Rewrite the passage, starting with "As for exotic" and going on through "first 100,000,000 cars.)", putting "ocean water" in place of "seawater".

[Start of PASSAGE]

I think it’s notable that a rocket fueled with, say, high test H2O2 and propane would be operable at “room temperature” (with no concerns about cryogenics), and be (relatively) nearly as efficient as as liquid oxygen-liquid hydrogen vehicle. And so it’s fuel would not leak away in space during lengthy flights.

Also, if it becomes possible to somehow surround a fusion reaction with a sort of “waterfall,” that could conceivably eliminate much of the damage that energetic particles would cause to the interior walls of the reactor. Of course, this is all very speculative.

You may not have noted that there is no “energetic particle” problem with FF to speak of. A few low-speed neutrons are produced by side-reactions like B-He, but they are readily stopped by water and B10 in a low-tech shell.  Since the plasmoids and pinches are so tiny, there is no “containment” problem to speak of. 

Portable power is indeed critical, and even if batteries do experience the surge to 10X present energy density levels which has been projected for the next few years, liquids have some advantages in some cases. 

As for exotic materials, I anticipate that wide-spread use of FF for desalinization will make available a smorgasbord of elements from seawater.  Boron itself is already a significant “waste product” of some desal plants, e.g. 

And according to http://gas2.org/2008/10/13/lithium-counterpoint-no-shortage-for-electric-cars/comment-page-2/ there is enough Li in 1% of 1% of the oceans to equip almost 2 BILLION TeslaMotors electric cars.  And since it almost completely recycles, that should be enough.  (That’s after using up the lithium in the Nevada Kings Valley deposit, enough for the first 100,000,000 cars.)

[End of PASSAGE]
[Start of DATA SEGMENT]

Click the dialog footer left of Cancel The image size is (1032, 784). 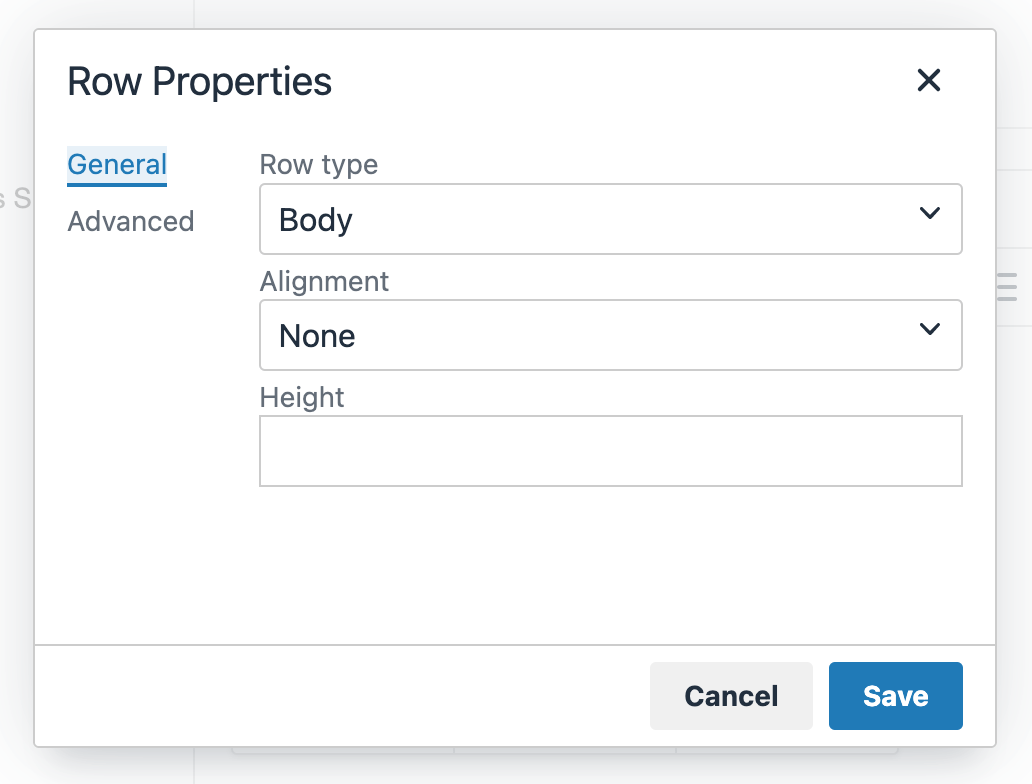(340, 696)
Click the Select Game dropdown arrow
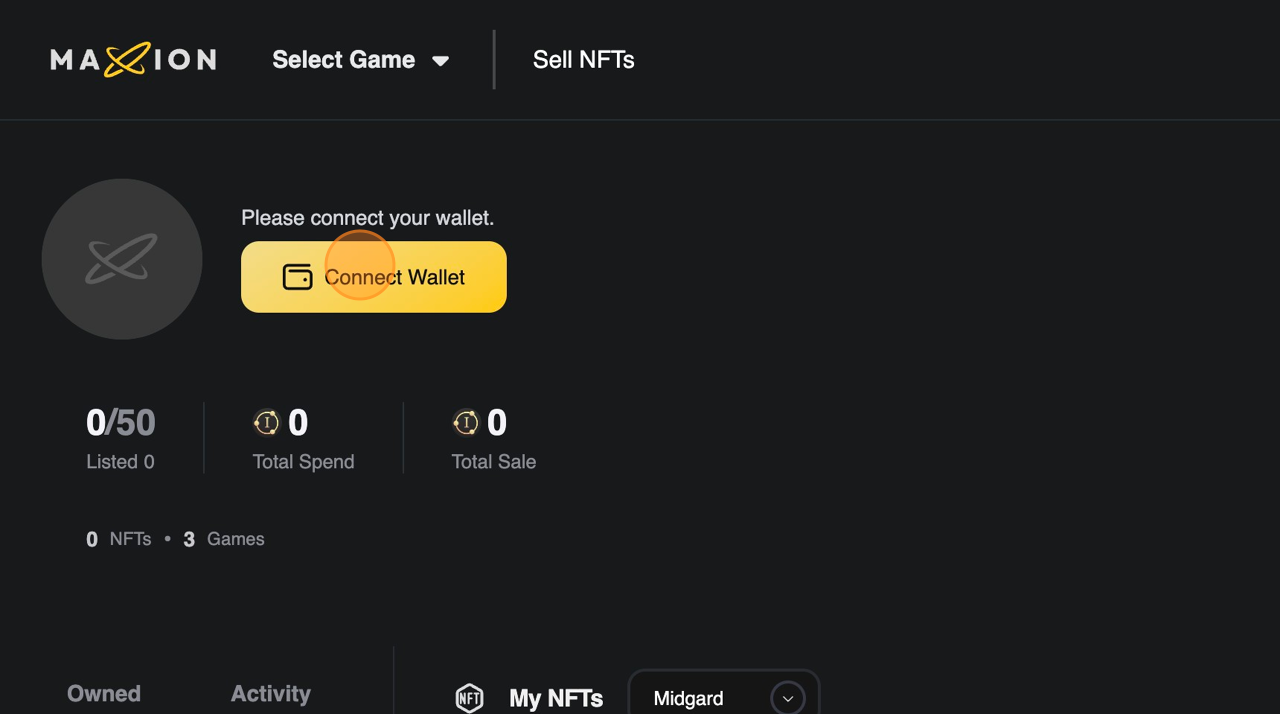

[End of DATA SEGMENT]

THE RESULT »
As for exotic materials, I anticipate that wide-spread use of FF for desalinization will make available a smorgasbord of elements from ocean water.  Boron itself is already a significant “waste product” of some desal plants, e.g. 

And according to http://gas2.org/2008/10/13/lithium-counterpoint-no-shortage-for-electric-cars/comment-page-2/ there is enough Li in 1% of 1% of the oceans to equip almost 2 BILLION TeslaMotors electric cars.  And since it almost completely recycles, that should be enough.  (That’s after using up the lithium in the Nevada Kings Valley deposit, enough for the first 100,000,000 cars.)